I love the original DeepSeek model, but the distilled versions are too dumb usually.
Apart from being dumber, they also don't know as much as R1. I can see how fine-tuning can improve reasoning capability (by showing examples of good CoT) but there's no reason that would improve the knowledge of facts (relative to the Qwen or Llama model on which the finetuning was based).
Using LM Studio, trying to load the model throws an error of "insufficient system resources."
I disabled this error, set the context length to 1024 and was able to get 0.24 tokens per second. Comparatively, the 32B distill model gets about 20 tokens per second.

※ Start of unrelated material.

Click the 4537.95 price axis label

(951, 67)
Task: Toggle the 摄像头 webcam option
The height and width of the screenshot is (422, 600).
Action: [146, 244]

And it became incredibly flaky, using up all available ram, and crashing the whole system a few times.
While the M4 Max 128GB handles the 32B well, it seems to choke on this. Here's to hoping someone works on something in-between (or works out what the ideal settings are because nothing I fiddled with helped much).
There's a terminal command to increase the maximum vram MacOS can use, you can try that as you're probably going over the limit and the system is resorting to treat as system ram. (I ran into this problem a couple of times using ollama).
I had the same (compiled llama.cpp myself). Changed it to all CPU I think (num layers on GPU to 0) and it went up to 1.8 tokens per second. I think it can go up much more
I love the original DeepSeek model, but the distilled versions are too dumb usually. I'm excited to try my own queries on it.